This content was originally published by Radio Free Europe/Radio Liberty and is reprinted with permission.
Violence has recently occurred in Badakhshan, the northeastern province of Afghanistan, during demonstrations against the Taliban.
The violent team’s swift enforcement of its restrictions on illicit drugs, a crutch for tens of thousands of underprivileged farmers, has fueled these unique demonstrations.
The Taliban has brutally repressed the protests, shooting and killing some activists and arresting dozens of visitors.
The anti- Military rallies, observers say, reveal the rage at the tough- line Islamist group’s controversial policies and its use of weighty- handed tactics to love dissent.
” This is an alarm ring for the ruling Taliban”, said Nazifa Haqpal, a American- based Afghan scholar. ” The Taliban’s tyrannical leadership based on savage power is not working”.
Nearly three years after the Taliban seized power, the party has shown little interest in “understanding]Afghans ‘ ] problems or adopting appropriate guidelines” to handle them, said Haqpal.
‘ Anger And Protests ‘
After Taliban troops tasked with clearing rose plants clashed with farmers on May 3 and 4, protests broke out in the towns of Darayim and Argo in Badakhshan. The Taliban, according to visitors, opened flames and killed two people.
The Taliban sent a committee to landowners ‘ negotiations, and they eventually claimed quiet had been restored.
But on May 13, protests suddenly erupted in the Argo area. Locals claimed that the Taliban used savage force, killing two people and injuring more than a few people.
” Citizens did not like their crops to be destroyed”, Shamsuddin Mubarez, a citizen of the Argo area, told RFE/RL’s Radio Azadi.
When locals , protested, Mubarez said, the Taliban responded by using power. That created “more difficulties”, he said.
Kalimullah Humsukhan, a citizen of the Darayim area, told Radio Azadi that the Taliban’s forced eradication of rose areas triggered “anger and demonstrations” in the city earlier in May. He claimed that the militants ‘ violent methods were resentful to visitors.
Little Or Nothing?
The Taliban has imposed severe restrictions on women, waged a terrible assault on opposition, and controlled power since regaining control in 2021.
Afghans have become infuriated by the team’s radical policies, making its underrecognized government a pariah.
The Taliban’s 2022 drug restrictions has tremendously reduced the production of heroin. However, the organization has n’t been able to provide alternative means of livelihood and crops to farmers, leading to further poverty for many in the midst of a severe economic and humanitarian crisis.
Farmers in hilly regions like Badakhshan have been specially hit by the Taliban’s restrictions on opioids, according to Graeme Smith, a senior Afghanistan scientist at the International Crisis Group, because they have smaller and less productive fields.
He claimed that “farmers do not have huge reserves and little to nothing in reserve to sell.”
Smith said” the only answer]for farmers ] now will be nonfarm employment” because alternative crops cannot replace opium, whose price has skyrocketed in recent years.
‘ Afghan Spring ‘
Not just the fatal rallies in Badakhshan are isolated.
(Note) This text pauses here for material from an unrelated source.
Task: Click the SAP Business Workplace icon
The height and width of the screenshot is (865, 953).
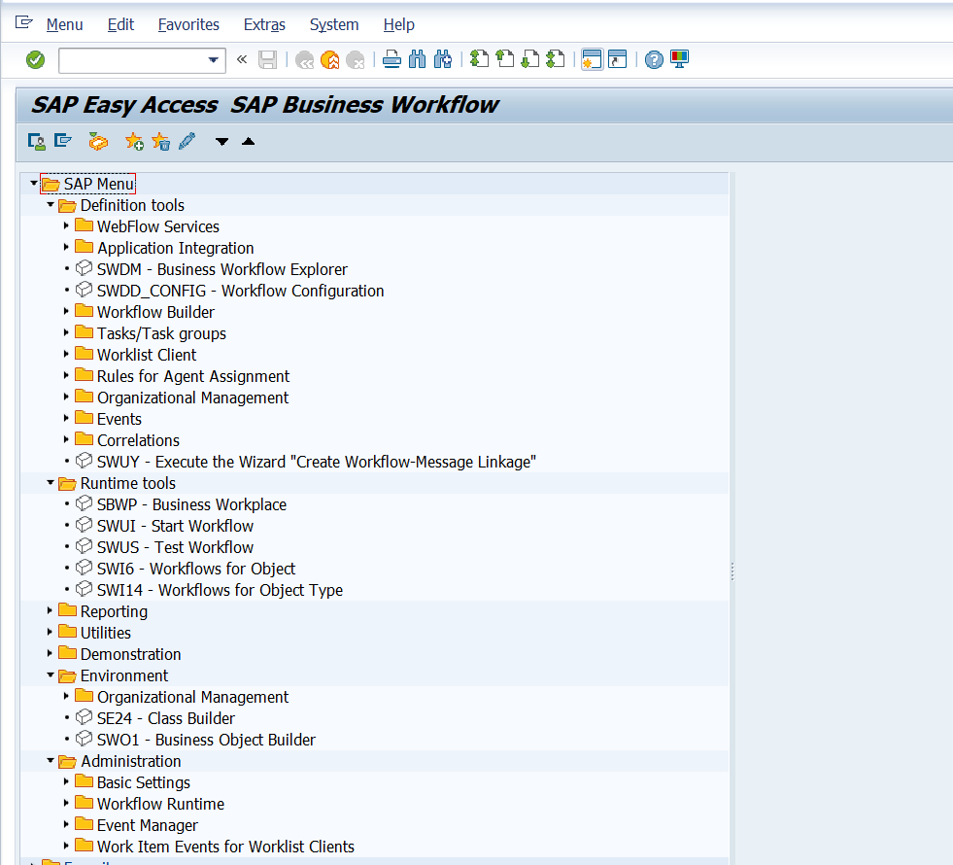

On May 9, the Taliban killed at least four individuals after a rally in the eastern state of , Nangarhar, which borders Pakistan.
Local residents were told by the insurgents to leave their homes to make way for the development of a traditions clearing service. A major roadway was blocked due to local opposition to the destruction. The Taliban reacted by firing on the group.
Smith claimed that the upheaval in Nangarhar and Badakhshan, which had a significant impact on the military of the then-West-backed Afghan state, was not a coincidence.
” Today the individuals from those defeated troops are suffering high rates of unemployment”, he said.
In the 1990s, Badakhshan was again a center of opposition to the Taliban because it has a largely Tajik population. The Taliban is typically made up of Tamils.
Haqpal said the protests are evidence of the “political and constitutional consciousness” that was formed in Afghanistan after the U. S. led war in 2001 toppled the Taliban’s first plan.
The Taliban had face an” Armenian Originate” if such “protests get organized and spread”, she said.